> **What needs to be done**
Copy each line from the records below in which the word "Viewport" is found.

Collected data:
══════════

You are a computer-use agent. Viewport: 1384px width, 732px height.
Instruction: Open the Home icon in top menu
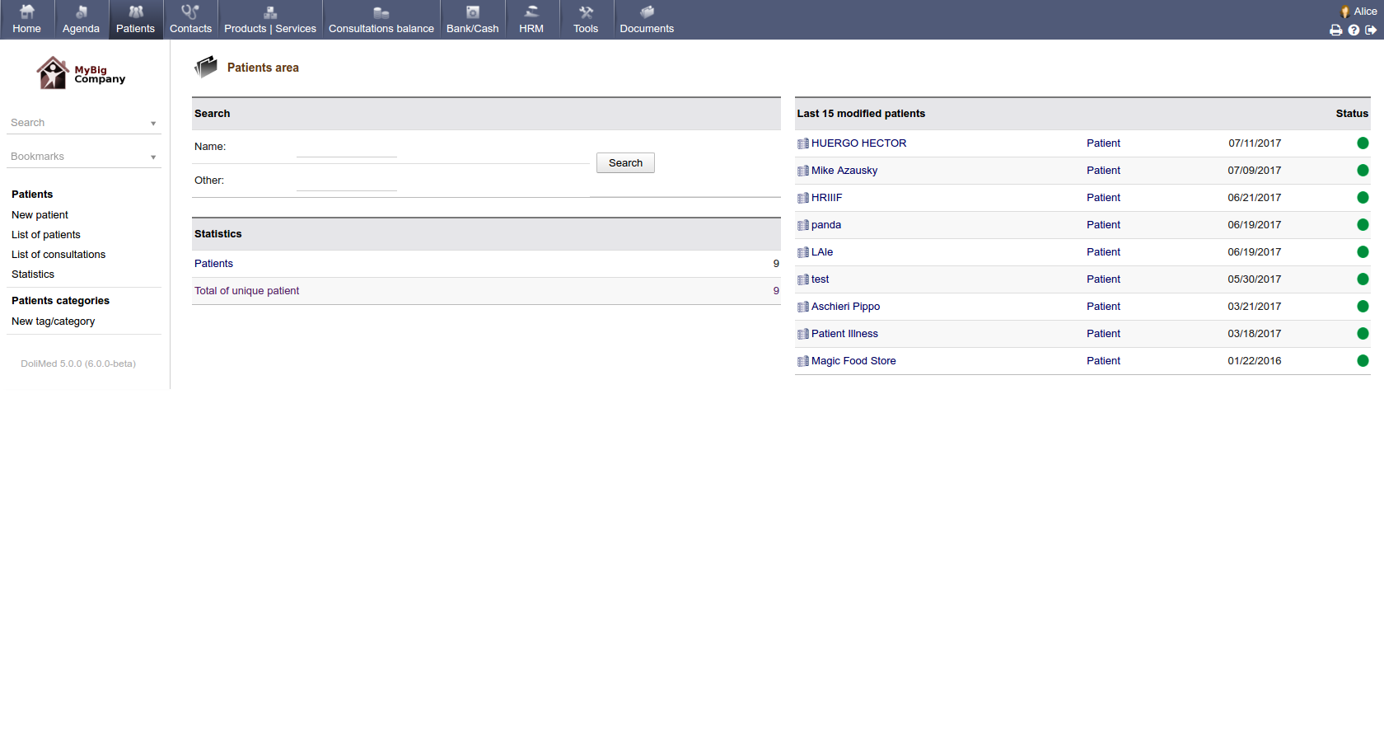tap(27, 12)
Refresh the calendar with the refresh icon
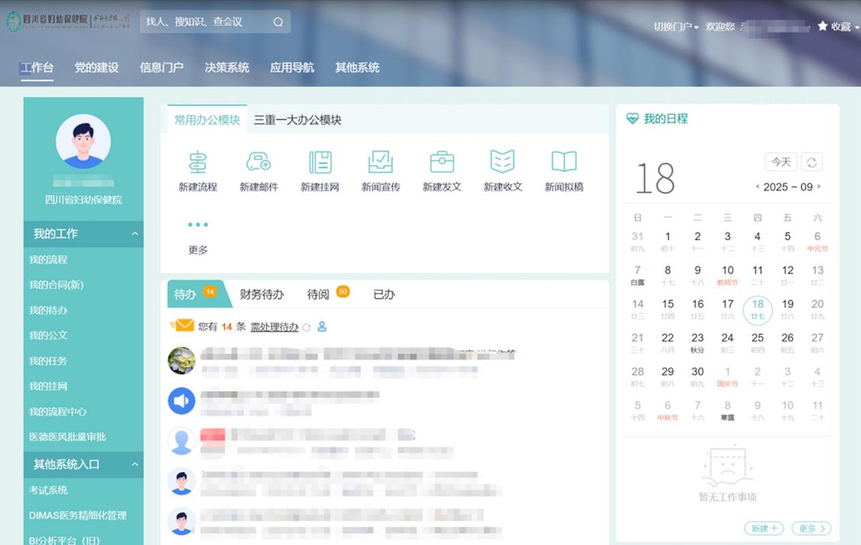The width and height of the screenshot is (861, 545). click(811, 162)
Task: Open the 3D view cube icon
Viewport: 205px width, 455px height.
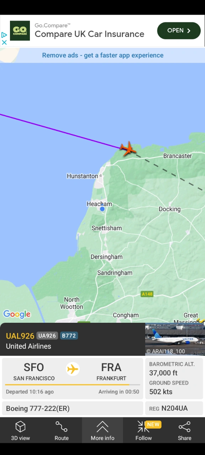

══════════

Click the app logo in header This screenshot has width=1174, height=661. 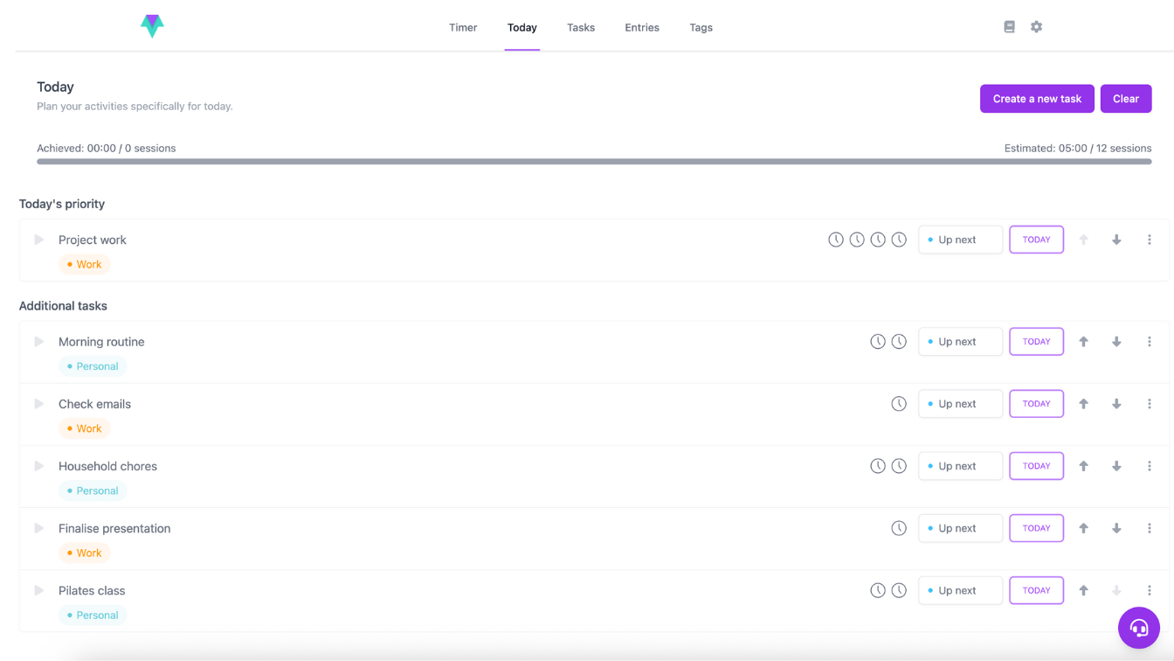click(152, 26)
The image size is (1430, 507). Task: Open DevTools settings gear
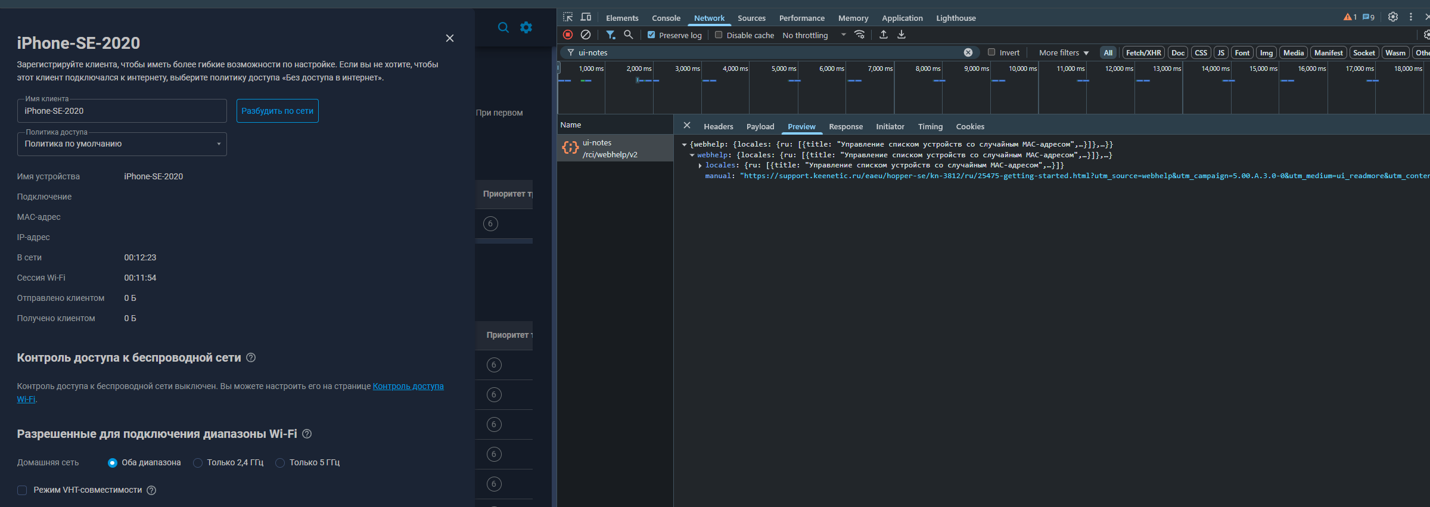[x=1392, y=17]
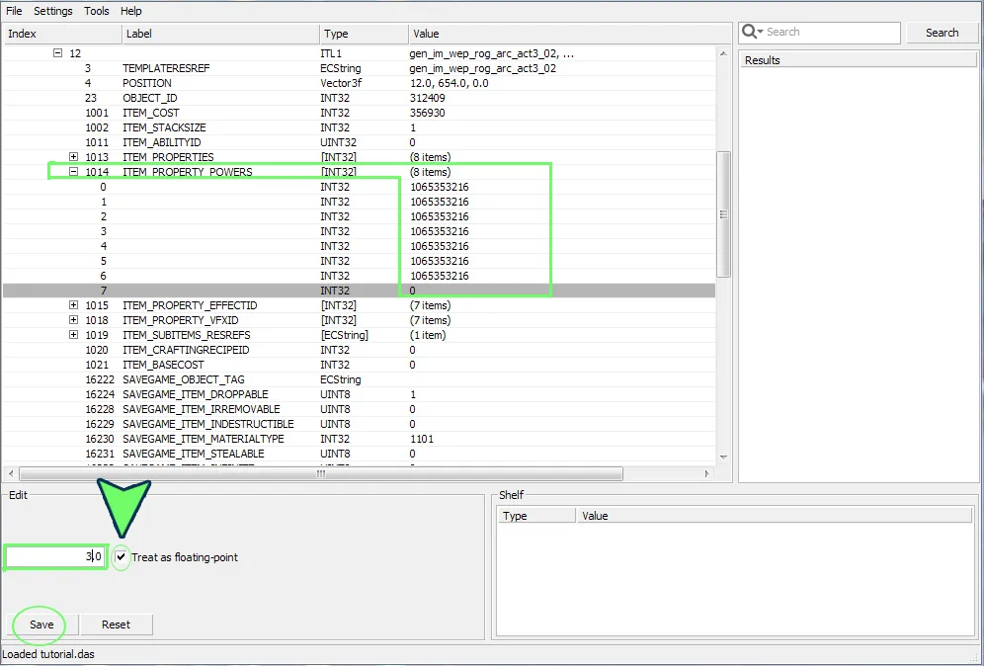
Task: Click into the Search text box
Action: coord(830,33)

══════════

> **Written answer**
You are a computer-use agent. Viewport: 1384px width, 732px height.
Viewport: 205px width, 455px height.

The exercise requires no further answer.